The Full Story: Did eXch “Launder” Stolen Crypto from the Bybit Hack for North Korean Hackers “Lazarus Group”?

And if they did… does that mean we should use them less, or MORE?

March 03, 2025
By: Trevor Baaddi

In late February, the crypto exchange Bybit was hacked, allegedly by the North Korean based “Lazarus Group“. The result was the loss of roughly 400,000 Ethereum (ETH)… $1.5 billion in assets… in the largest cryptocurrency theft on record. A hot topic inside crypto circles since has been, did eXch launder stolen crypto for the theives?

Since the breach, authorities and blockchain analysts alike have been engaged in a high-stakes game of cat and mouse, attempting to track and freeze the stolen funds. Experts say the hackers are highly sophisticated, operating 24/7 in what is believed to be a state-backed effort to fund North Korea’s military and nuclear programs.

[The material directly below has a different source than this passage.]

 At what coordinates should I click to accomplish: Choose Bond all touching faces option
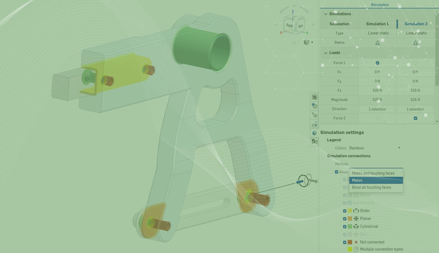click(x=372, y=187)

“Every minute matters for the hackers who are trying to confuse the money trail,” said Dr. Tom Robinson, co-founder of crypto investigation firm Elliptic. He noted that North Korea is the most advanced player when it comes to laundering stolen digital assets.

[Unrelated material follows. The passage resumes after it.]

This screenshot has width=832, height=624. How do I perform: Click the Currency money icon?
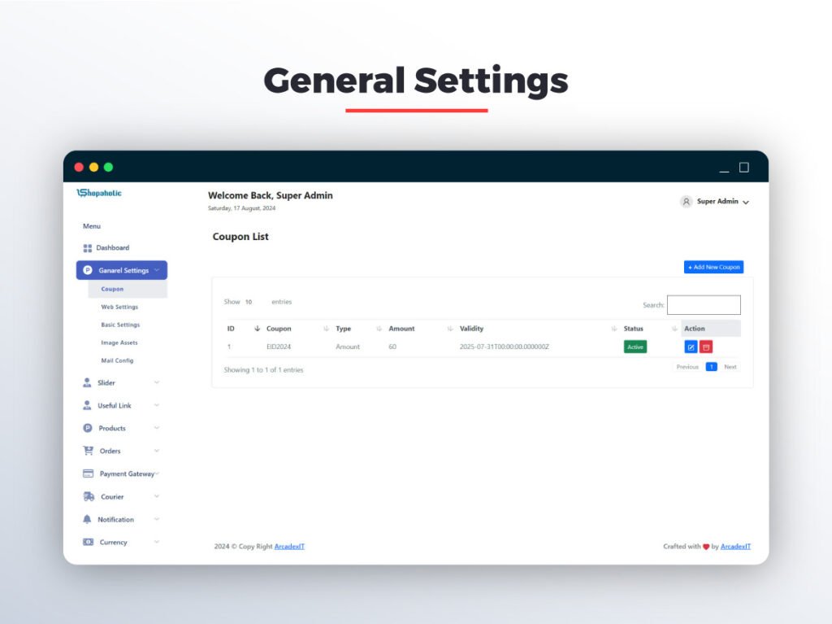[88, 542]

What is eXch, and What Was Their Role in This?

Popular no-KYC crypto exchange eXch.cx has been widely used and long-trusted by many in the crypto industry… but also by users of the notorious “Darknet“. It is an inexpensive and nearly instant tool used to exchange many types of cryptocurrencies, anonymously. The fact that they don’t require any user information, typically called “KYC”, and do not trace the source or destination of coins, make them a convenient option for users who desire privacy… but also for theives and other criminals.

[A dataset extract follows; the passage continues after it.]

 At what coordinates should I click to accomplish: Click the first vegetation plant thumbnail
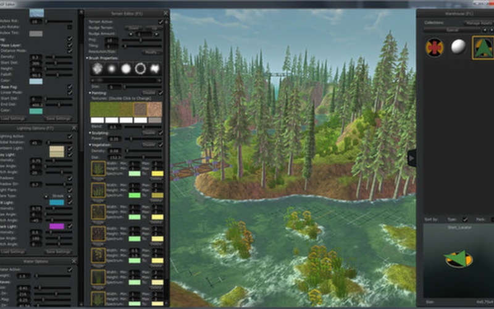point(98,169)
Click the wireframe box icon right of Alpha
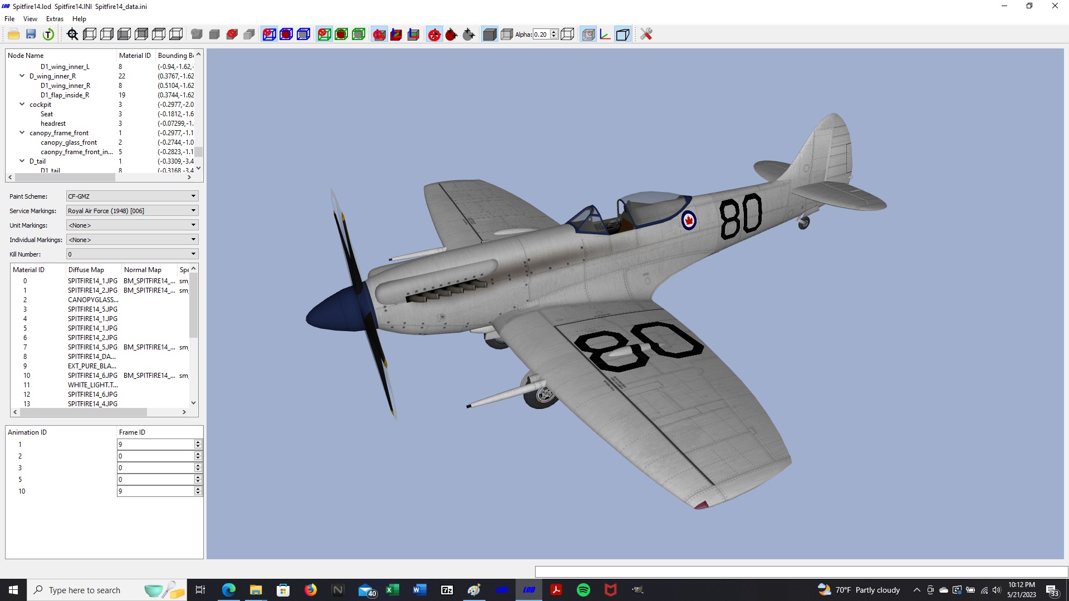 click(567, 35)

By using an instant exchange like eXch, and converting the stolen Ethereum to the untraceable privacy coin Monero, the theives were allegedly able to quickly launder hundreds of millions of dollars worth of stolen crypto. Since this process has been proven to be effective at hiding the source of any digital token from governments, banks, exchanges, or other enforcement agencies, once this process takes place, the possibility of tracking and recovering the stolen funds becomes almost zero.

To combat the hackers, Bybit has launched the Lazarus Bounty Program, offering rewards for anyone who helps track and freeze stolen assets. Both Ben Zhou and eXch Support declined our requests for a comment for this article.

Did eXch Do Anything Wrong, or is Crypto a Fungible Asset?

The guilty party in this case is the criminal hacker group Lazarus. The person responsible for losing customer funds stored on the centralized exchange was Bybit’s CEO himself. Having relied on outdated software to protect a preposterous amount of money, held in a single wallet, he signed the fateful transaction himself. Despite this, news agencies such as the BBC have pushed the narrative the somehow a potential solution to such cybercrime is to make every cryptocurrency transaction public, and tied to a citizen’s identity. This is an action that would not have prevented the attack or returned the funds, but is something that has been a common attack on crypto since the original days of Satoshi.

Bitcoin, and cryptocurrency as we know it, was created by the pseudonymous Satoshi Nakamoto. In my opinion, “he” was most likely a collective team of long-time cypherpunk software engineers lead by Hal Finney.

The primary goal of the project, according to the Bitcoin White Paper, was to create a fungible means of transfer that could be used anonymously. All that eXch, the developers and users of Monero, and their supporters in the Libertarian movement are attempting to do is maintain this original vision.

The Lowdown.

Ultimately, either crypto can be a fungible currency like cash, used seamlessly for global trade, or not. Individuals and companies that enable this, like eXch, are only reason the crypto continues to exist.

This publications and its authors support the right of every individual to spend and save their money as they please.